Reproduce the following material verbatim, line by line, and leave out every picture.

___ LISTED RECORDS

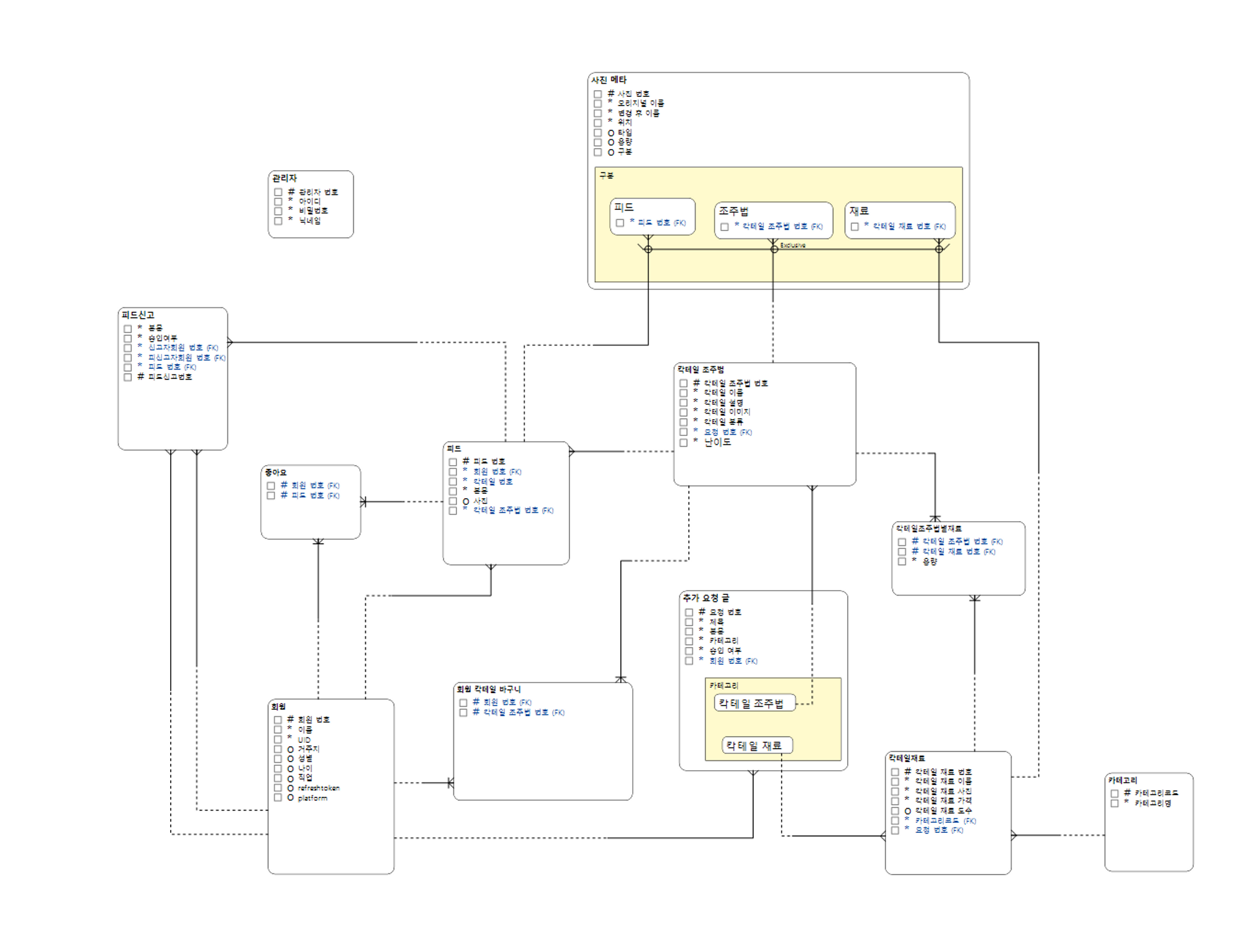1242x941 pixels.
Task: Select the 칵테일 조주법 box inside the 카테고리 region
Action: coord(755,703)
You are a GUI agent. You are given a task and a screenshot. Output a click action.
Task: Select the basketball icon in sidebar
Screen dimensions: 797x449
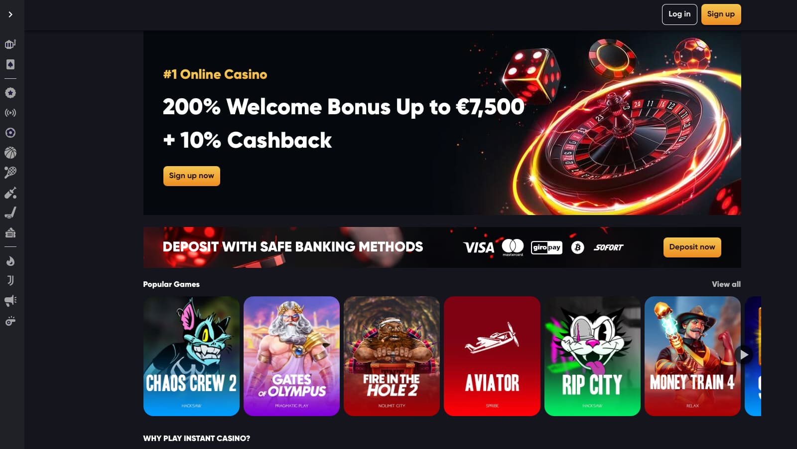point(10,153)
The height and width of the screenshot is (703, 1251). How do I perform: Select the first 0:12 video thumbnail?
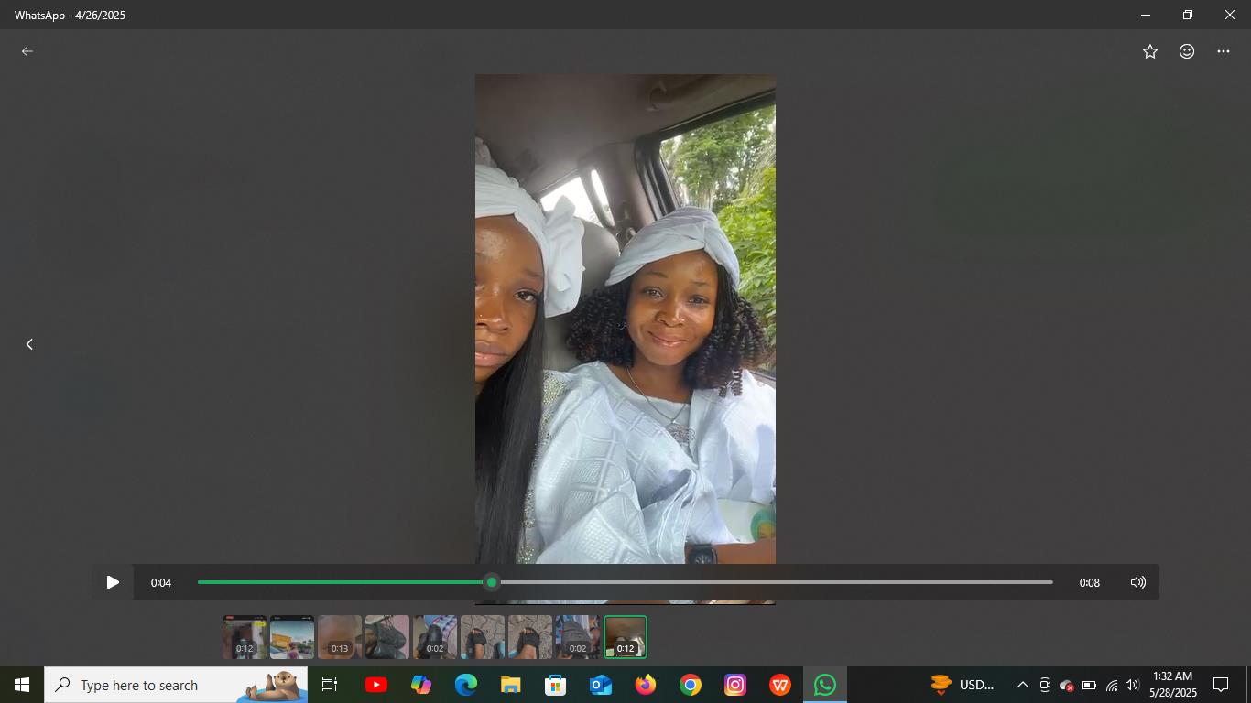[245, 637]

______

— OUTPUT OF THE EXERCISE —
1242x941 pixels.
Task: Select the 칵테일 조주법 box inside the 카테고리 region
Action: coord(755,703)
You are a GUI agent. You are given a task and a screenshot. Output a click action.
Task: Select the basketball icon in sidebar
Screen dimensions: 797x449
point(10,153)
The height and width of the screenshot is (703, 1251). How do I perform: Select the first 0:12 video thumbnail?
[245, 637]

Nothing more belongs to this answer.